Special interest attaches to Charron’s treatment of religion. He insists on the diversities in religions; he dwells also on what would indicate a common origin. All grow from small beginnings and increase by a sort of popular contagion; all teach that God is to be appeased by prayers, presents, vows, but especially, and most irrationally, by human suffering. Each is said by its devotees to have been given by inspiration. In fact, however, a man is a Christian, Jew, or Mahommedan, before he knows he is a man. One religion is built upon another. But while he openly declares religion to be “strange to common sense,” the practical result at which Charron arrives is that one is not to sit in judgment on his faith, but to be “simple and obedient,” and to allow himself to be led by public authority. This is one rule of wisdom with regard to religion; and another equally important is to avoid superstition, which he boldly defines as the belief that God is like a hard judge who, eager to find fault, narrowly examines our slightest act, that He is revengeful and hard to appease, and that therefore He must be flattered and importuned, and won over by pain and sacrifice. True piety, which is the first of duties, is, on the other hand, the knowledge of God and of one’s self, the latter knowledge being necessary to the former. It is the abasing of man, the exalting of God,—the belief that what He sends is all good, and that all the bad is from ourselves. It leads to spiritual worship; for external ceremony is merely for our advantage, not for His glory. Charron is thus the founder of modern secularism. His political views are neither original nor independent. He pours much hackneyed scorn on the common herd, declares the sovereign to be the source of law, and asserts that popular freedom is dangerous.

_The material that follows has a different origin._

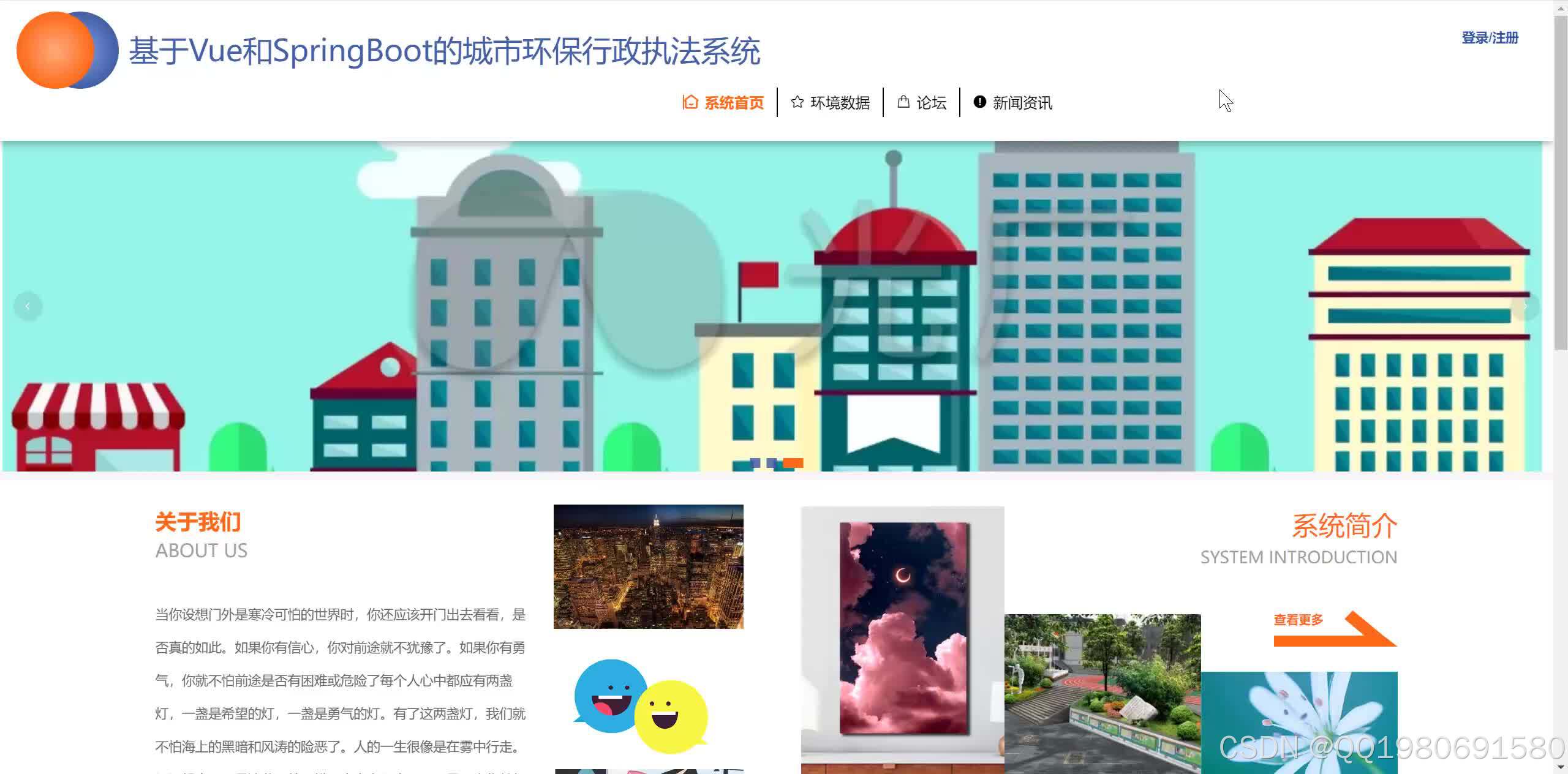
Task: Click the star icon next to 环境数据
Action: [x=797, y=102]
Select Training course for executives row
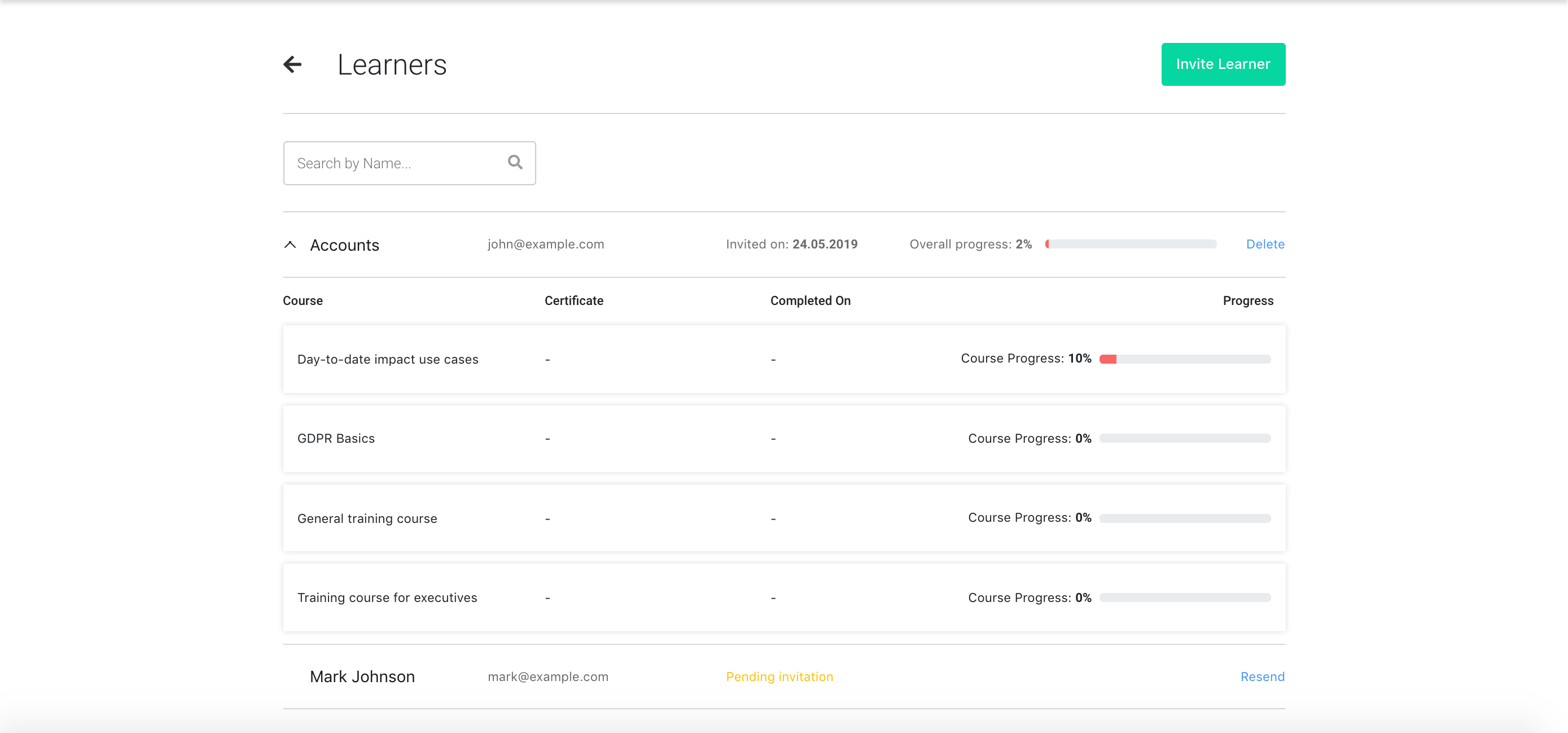 point(387,598)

A summary and defence of the Sagesse, written shortly before his death, appeared in 1606. In 1604 his friend Michel de la Rochemaillet prefixed to an edition of the Sagesse a Life, which depicts Charron as a most amiable man of purest character. His complete works, with this Life, were published in 1635. An excellent abridgment of the Sagesse is given in Tennemann’s Philosophie, vol. ix.; an edition with notes by A. Duval appeared in 1820.
See Liebscher, Charron u. sein Werk, De la sagesse (Leipzig, 1890); H. T. Buckle, Introd. to History of Civilization in England, vol. ii. 19; Abbé Lezat, De la prédication sous Henri IV. c. vi.; J. M. Robertson, Short History of Free Thought (London, 1906), vol. ii. p. 19; J. Owen, Skeptics of the French Renaissance (1893); Lecky, Rationalism in Europe (1865).